1985 was a monumental year for Nike basketball sneakers. It was the year a soon-to-be game-changing Nike basketball sneaker named after a high-flying rookie first debuted.
It was the year the court-ready Nike Terminator came out. And it was also the year the Nike Dunk was born. To the untrained eye, all three of the now-classic basketball silhouettes look the same but Nike diehards know differently.
Out of the three releases, the Dunk was the outlier. It’s constructed in the vein of the Nike Legend, an ever older basketball model by the Swoosh known for its comfortability.

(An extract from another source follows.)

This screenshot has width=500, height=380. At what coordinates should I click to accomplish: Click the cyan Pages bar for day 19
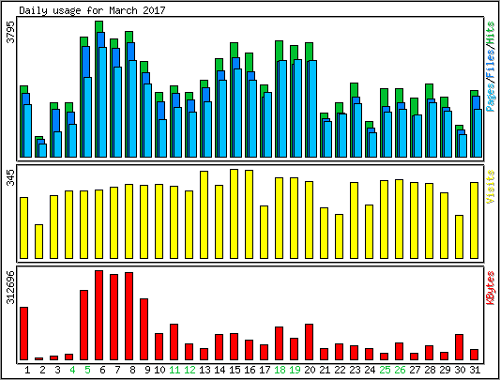tap(297, 108)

In 2002, the Dunk got a re-design through SB, Nike’s skateboarding line, which gave the sneaker a wider shape and padded tongue, as well as a second wave of popularity via some of the wildest and most colorful Nike collaborations of all-time, like the Nike x Diamond Supply Co.

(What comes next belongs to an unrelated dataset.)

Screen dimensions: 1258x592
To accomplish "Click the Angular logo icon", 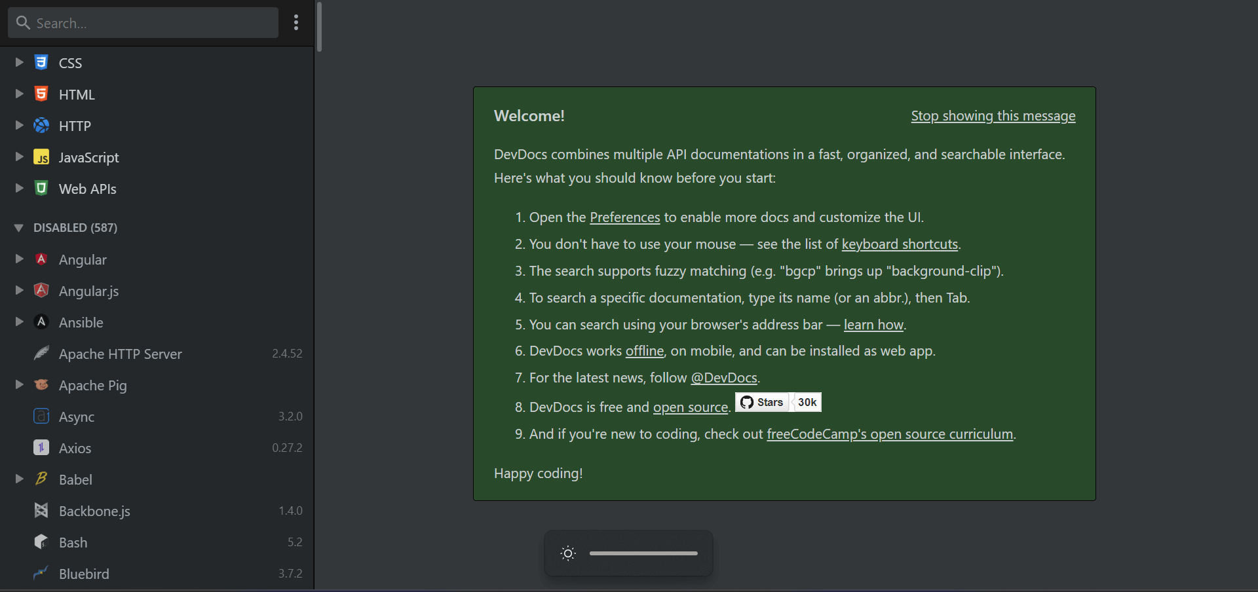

Tiffany Dunks in 2004, the Freddy Krueger Dunks in 2007, and the Nike x Supreme Dunks in 2002. But over the last decade, Nike Dunks have become a tough sell in a world that’s learned to favor slim jeans and skinny suits.
Thanks to Flyknit, Nike’s lightweight woven fabric, the Nike Dunk Low is looking fresh once again, especially in an ultra-crisp all-white colorway. Both literally and figuratively, they’re one of the coolest summer sneakers of 2017.

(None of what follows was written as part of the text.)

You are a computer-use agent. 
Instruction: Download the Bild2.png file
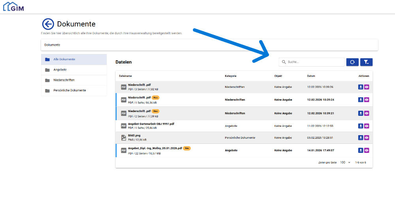360,138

Last week Nike re-released the original Flyknit Trainer which first debuted in 2012. And in just five short years, Flyknit has changed the way Nike can re-invigorate archival styles like the Nike Dunk.
In 2016, Flyknit came to the Air Force 1, and it was one of the breeziest and most stylish summer sneakers of the year. The Nike Dunk Flyknit is following in those well-knit footsteps.
These Flyknit-enhanced Dunks are a wear-with-anything style, perfect for the beach, or matched up with some slim chinos, a gray T-shirt, and lightweight navy blazer. Wearing them is the easy part – it’s keeping them clean that might turn out to be tricky.